A comprehensive experimental investigation into vibration-assisted micro-milling of monocrystalline silicon

Abstract

This study presents an experimental investigation of vibration-assisted machining (VAM) techniques for monocrystalline silicon. The author introduces a novel high-frequency two-dimensional vibration-assisted machining system which is used to conduct slot milling experiments using ultrasonic high-frequency. For comparison, a low-frequency non-resonant vibration-assisted machining system is also used in the experiments. The effects of machining parameters, including feedrate, cutting speeds, and vibration parameters, including vibration modes and amplitudes, on the machining performance are thoroughly investigated. The surface roughness, edge chipping generation, and tool wear under various machining conditions are characterised using scanning electron microscopy (SEM). The results show that, under specific machining and vibration parameters, a nanometric surface roughness (Ra) can be achieved.
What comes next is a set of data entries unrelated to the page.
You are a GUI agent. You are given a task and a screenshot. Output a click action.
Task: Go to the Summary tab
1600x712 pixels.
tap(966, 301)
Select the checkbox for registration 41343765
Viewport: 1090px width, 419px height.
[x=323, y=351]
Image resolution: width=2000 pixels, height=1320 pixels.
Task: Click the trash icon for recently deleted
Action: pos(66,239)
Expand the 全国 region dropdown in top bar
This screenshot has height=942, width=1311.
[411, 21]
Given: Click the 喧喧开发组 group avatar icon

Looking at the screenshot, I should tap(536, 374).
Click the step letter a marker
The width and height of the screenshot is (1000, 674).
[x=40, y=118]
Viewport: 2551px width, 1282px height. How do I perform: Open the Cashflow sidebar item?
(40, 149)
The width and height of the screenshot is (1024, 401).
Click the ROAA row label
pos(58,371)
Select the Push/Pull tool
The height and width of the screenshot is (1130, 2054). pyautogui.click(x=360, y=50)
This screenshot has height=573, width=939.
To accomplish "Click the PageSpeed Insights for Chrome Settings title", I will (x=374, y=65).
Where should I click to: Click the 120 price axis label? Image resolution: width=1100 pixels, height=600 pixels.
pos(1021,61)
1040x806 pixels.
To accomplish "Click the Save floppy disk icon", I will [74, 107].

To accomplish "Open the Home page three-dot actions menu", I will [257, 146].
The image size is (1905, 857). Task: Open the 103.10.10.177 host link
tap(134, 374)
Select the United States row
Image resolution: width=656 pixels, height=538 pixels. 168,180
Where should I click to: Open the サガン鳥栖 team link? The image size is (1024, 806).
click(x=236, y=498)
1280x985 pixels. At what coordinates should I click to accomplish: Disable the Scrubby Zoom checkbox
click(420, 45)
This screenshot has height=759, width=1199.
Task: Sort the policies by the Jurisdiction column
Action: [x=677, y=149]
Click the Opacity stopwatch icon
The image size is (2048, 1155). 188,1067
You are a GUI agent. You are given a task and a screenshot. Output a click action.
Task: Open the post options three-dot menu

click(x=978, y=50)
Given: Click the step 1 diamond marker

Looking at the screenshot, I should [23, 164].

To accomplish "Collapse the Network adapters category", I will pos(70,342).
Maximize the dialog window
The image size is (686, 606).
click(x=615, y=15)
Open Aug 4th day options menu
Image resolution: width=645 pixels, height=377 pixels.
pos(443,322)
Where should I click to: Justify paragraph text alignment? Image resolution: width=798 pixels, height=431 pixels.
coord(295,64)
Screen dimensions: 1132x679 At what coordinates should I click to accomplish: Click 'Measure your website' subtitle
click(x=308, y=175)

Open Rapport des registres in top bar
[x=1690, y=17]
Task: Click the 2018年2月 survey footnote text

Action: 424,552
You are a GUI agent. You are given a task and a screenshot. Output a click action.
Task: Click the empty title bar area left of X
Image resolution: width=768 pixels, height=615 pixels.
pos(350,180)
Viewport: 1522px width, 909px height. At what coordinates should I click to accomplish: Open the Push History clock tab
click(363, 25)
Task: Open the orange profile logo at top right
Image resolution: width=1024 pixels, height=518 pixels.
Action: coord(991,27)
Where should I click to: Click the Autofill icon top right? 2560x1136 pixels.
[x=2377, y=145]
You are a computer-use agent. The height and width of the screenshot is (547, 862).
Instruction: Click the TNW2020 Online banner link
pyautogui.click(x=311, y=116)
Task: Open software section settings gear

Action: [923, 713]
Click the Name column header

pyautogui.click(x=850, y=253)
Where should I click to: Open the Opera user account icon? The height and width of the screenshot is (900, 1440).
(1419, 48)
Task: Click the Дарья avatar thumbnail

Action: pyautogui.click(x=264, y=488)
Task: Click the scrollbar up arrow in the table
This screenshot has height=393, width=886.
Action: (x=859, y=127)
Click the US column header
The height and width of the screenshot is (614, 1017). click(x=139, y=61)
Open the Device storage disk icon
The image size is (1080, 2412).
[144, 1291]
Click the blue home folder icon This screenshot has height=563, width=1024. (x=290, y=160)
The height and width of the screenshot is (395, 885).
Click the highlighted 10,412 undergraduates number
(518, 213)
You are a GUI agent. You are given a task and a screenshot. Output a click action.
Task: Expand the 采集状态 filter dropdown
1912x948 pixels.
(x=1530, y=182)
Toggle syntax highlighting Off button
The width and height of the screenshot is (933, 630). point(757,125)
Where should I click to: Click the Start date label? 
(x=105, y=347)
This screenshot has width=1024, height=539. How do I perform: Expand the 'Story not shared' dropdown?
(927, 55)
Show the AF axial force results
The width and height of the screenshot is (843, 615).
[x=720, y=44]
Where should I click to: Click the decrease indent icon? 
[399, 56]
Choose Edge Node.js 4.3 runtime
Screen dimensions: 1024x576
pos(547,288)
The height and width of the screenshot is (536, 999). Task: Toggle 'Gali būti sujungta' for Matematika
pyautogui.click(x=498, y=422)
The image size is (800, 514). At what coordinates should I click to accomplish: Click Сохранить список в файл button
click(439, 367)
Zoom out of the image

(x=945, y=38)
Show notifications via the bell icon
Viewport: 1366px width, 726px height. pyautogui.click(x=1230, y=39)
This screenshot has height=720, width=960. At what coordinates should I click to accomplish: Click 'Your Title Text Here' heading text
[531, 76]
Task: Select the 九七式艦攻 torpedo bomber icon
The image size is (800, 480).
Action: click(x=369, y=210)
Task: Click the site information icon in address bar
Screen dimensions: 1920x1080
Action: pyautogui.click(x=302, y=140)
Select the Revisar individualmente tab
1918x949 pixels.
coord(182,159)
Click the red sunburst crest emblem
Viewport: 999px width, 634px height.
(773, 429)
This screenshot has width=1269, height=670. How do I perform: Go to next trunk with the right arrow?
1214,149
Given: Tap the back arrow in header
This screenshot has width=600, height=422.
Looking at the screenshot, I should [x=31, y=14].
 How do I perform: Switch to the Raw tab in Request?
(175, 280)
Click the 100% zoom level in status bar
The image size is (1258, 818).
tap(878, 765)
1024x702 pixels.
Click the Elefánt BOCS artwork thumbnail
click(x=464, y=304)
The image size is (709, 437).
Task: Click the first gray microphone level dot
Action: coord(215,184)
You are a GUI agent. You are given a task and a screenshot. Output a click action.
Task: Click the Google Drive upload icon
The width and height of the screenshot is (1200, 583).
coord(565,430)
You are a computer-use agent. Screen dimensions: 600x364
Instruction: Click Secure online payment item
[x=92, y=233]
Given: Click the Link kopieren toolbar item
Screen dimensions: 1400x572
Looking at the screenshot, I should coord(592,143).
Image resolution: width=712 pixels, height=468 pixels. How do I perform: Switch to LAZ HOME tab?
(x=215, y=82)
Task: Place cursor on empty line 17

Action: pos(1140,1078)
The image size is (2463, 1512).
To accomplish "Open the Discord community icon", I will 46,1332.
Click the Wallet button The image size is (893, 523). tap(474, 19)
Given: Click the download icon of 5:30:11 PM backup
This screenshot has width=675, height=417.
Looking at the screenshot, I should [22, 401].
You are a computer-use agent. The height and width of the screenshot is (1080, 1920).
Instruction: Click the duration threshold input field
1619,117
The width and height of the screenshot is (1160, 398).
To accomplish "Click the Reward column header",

The ultrasonic vibration-assisted micro-milling (UVAMM) system is found to offer better surface quality, improved edge quality, and reduced tool wear. This study demonstrates that vibration-assisted micro-milling is a valuable technique for producing silicon components at scales ranging from a few microns with a nanometric surface finish with an improvement of 144 % compared to Conventional Machining (CM). The proposed 2D UVAMM system in this paper also provides valuable insight into the direction for utilizing 2D vibration-assisted machining systems to achieve superior machining results.